You and your future spouse are not only in a romantic relationship—you are in a financial relationship, too. As a result, you'll need to address several questions: How far will you go in merging your finances? Should you have a joint checking account, separate accounts, or both? Who will pay the bills? If you're both working, whose employer–provided health plan should you use? Perhaps most important, when it comes to spending and taking on debt, do you have similar attitudes-and, if not, what's a sensible compromise?
As you tackle the financial issues that come with marriage, here are some steps you may want to consider:
To get off on the right foot, you should probably each disclose everything about your finances, including portfolio balances and debts. For example, if one or both of you have a lot of debt, tell your partner how much it is and how you plan to pay it off or reduce it to a manageable level.
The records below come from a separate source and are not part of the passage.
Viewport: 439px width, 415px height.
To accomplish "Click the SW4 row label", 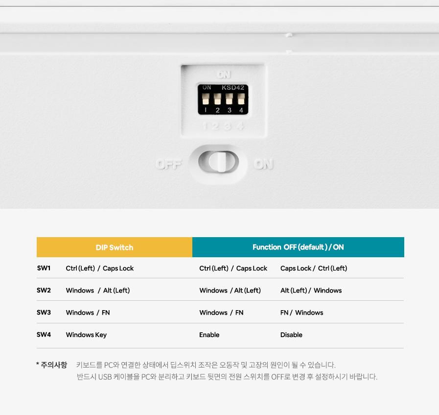I will coord(44,335).
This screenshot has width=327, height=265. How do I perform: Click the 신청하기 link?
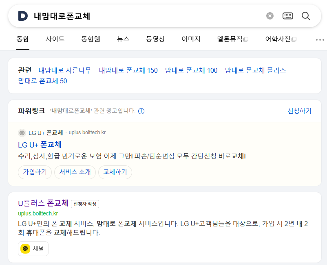[299, 111]
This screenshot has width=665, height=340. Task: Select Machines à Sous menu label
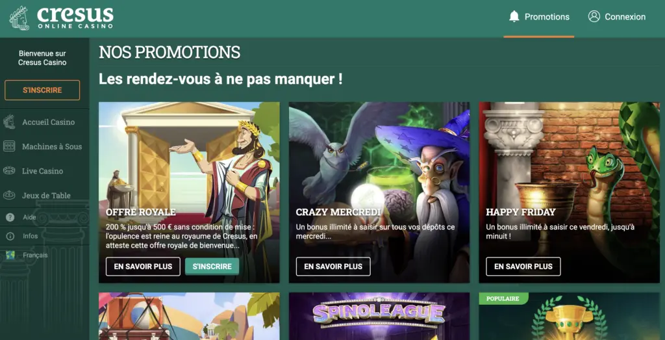[52, 146]
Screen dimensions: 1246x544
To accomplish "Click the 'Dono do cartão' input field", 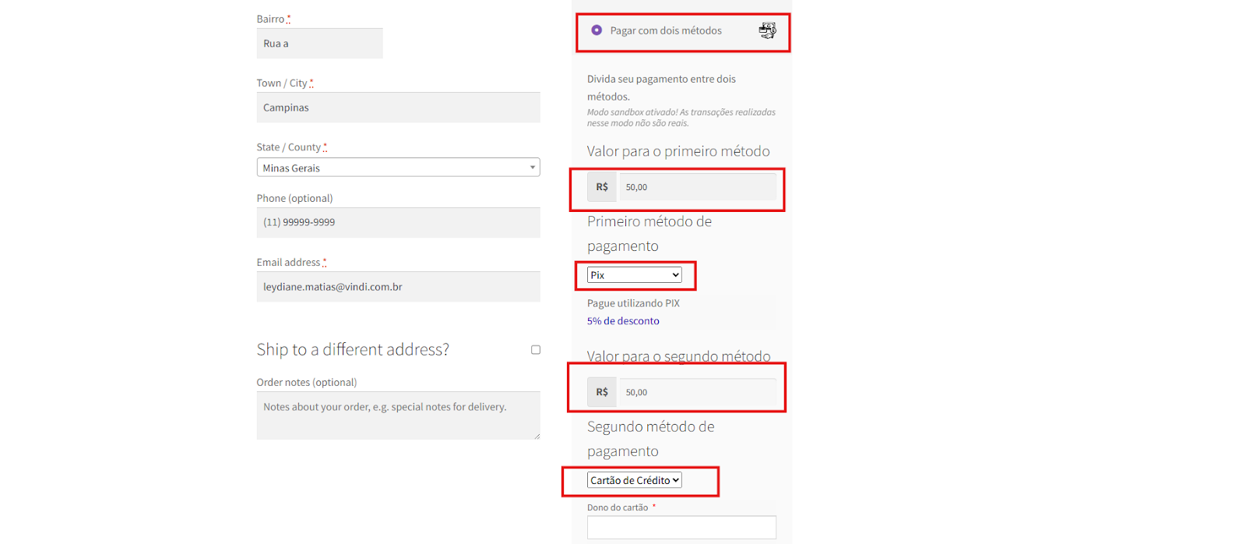I will coord(681,527).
If there is a substantial difference in your net worth or this is a second marriage for one or both of you, you may want to consider a prenuptial agreement.
Decide Who Pays the Bills
To cover the utilities, rent or mortgage, groceries, and other shared expenses, you might want to consider setting up a joint checking account. Each of you may also want your own bank account and credit cards that you can use for your own spending. However, be careful about applying for too many credit cards: depending on how you manage your debt, that could hurt your credit score.
Save on Benefits
If you're both working, you may be able to save money by eliminating any duplication of health care benefits. Take the time to figure out who has the best coverage for the cost involved. Review your benefits to find other offers, like life insurance for your spouse at a reduced cost, for example.
Change Beneficiary Designations
While you're dealing with employee benefits, consider whether you should change the beneficiaries listed on your company-paid life insurance or on your employer's retirement plan. You may want to revise the beneficiaries on any individual retirement accounts (IRAs) and any individual life insurance policies. Remember, these beneficiary designations—and not your will—typically determine who inherits these types of assets. In certain states, written spousal consent is required if the designated beneficiary of your retirement account is someone other than your spouse. Also, if either of you has a new name, you'll need to change employee records and contact investment companies, banks, and the Social Security Administration. Don't forget to change the name on your driver's license, passport, and credit cards.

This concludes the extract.